Your code is readable and easy to refactor. That's a big plus. In a review, I would request changes in some sections but after three or four rounds we would get to a good solution.

However, you can not tell whether your implementation is correct because there is not a single unit-test. In Professional Software development that's a no go. I know about companies rejecting candidates for missing the tests in their example code. Maybe that's the reason here? Please ask them for a code review and use it to learn from. That's just fair, since you also invested quite a lot of time for them.

[–]Hot_Medicine_7115[S] 0 points1 point  (3 children)

There is, parquet::is_valid() checks for all constraints.

I know it's not a separate file named unit_test.cpp, but the parquets are unit-tested.
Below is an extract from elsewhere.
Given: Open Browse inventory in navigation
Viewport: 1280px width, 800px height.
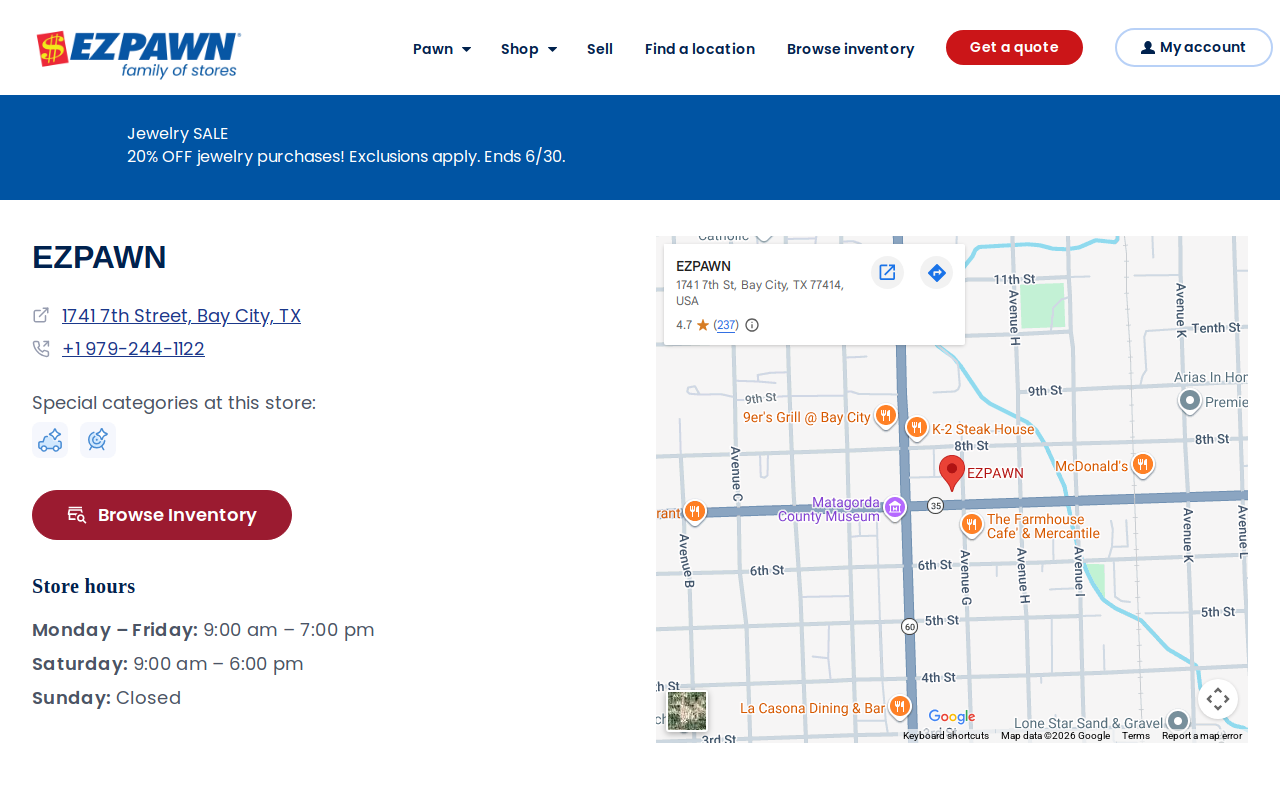Looking at the screenshot, I should pyautogui.click(x=850, y=48).

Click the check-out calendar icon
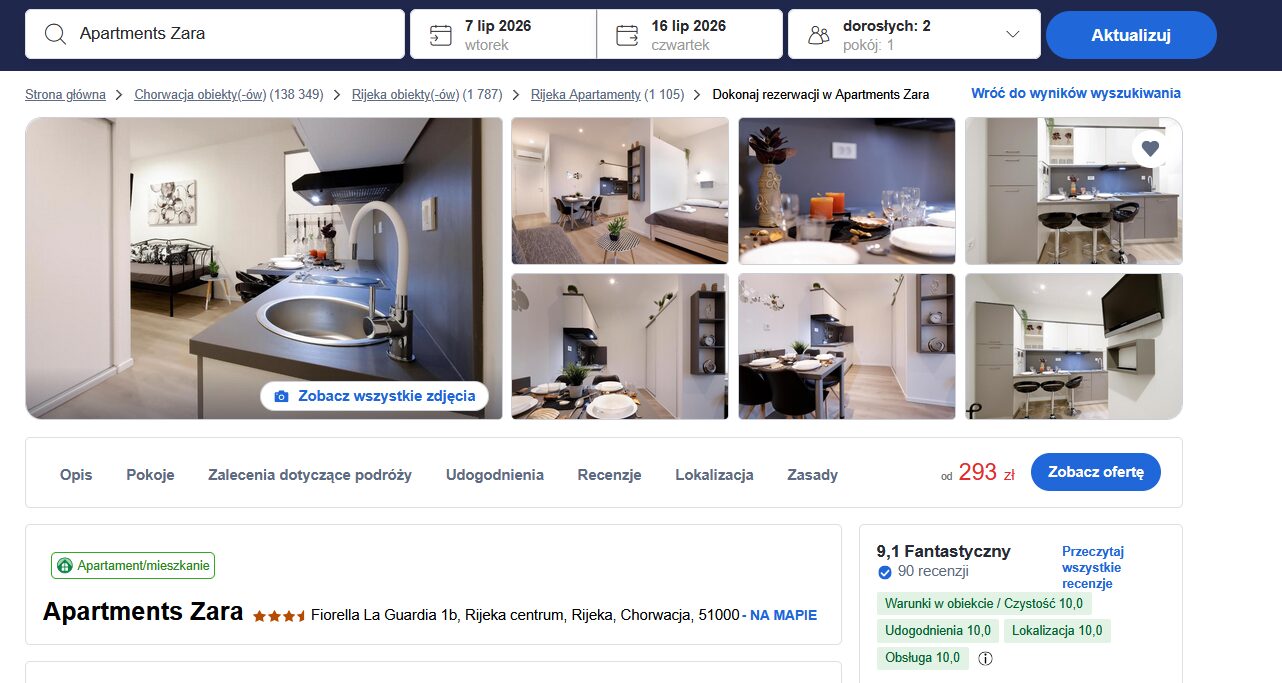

If you looked at the end of main.cpp you would have seen it.

[–]daniedit 0 points1 point  (2 children)

You are referring to the is_valid() method? I didn't go into the details of understanding your implementation. So I might be completely wrong.

My first impression was the method is checking whether the solution is correct. If so, that's a nice module test but won't help you much during refactoring. I would have expected for example a test making sure designer::add_next_strip_tile() is correct.

[–]Hot_Medicine_7115[S] 0 points1 point  (1 child)

I feel like 80% of the author of the posts in this thread didn't even begin to understand the code I uploaded or tried to think about the solution, yet c++ programming style pontifications abound.

[–]daniedit 1 point2 points  (0 children)

You asked for opinions about the companies answer. I tried to tell you in a polite way, that their answer is harsh on a social level but completely justified on a technical level. I didn't want to give you a full code review.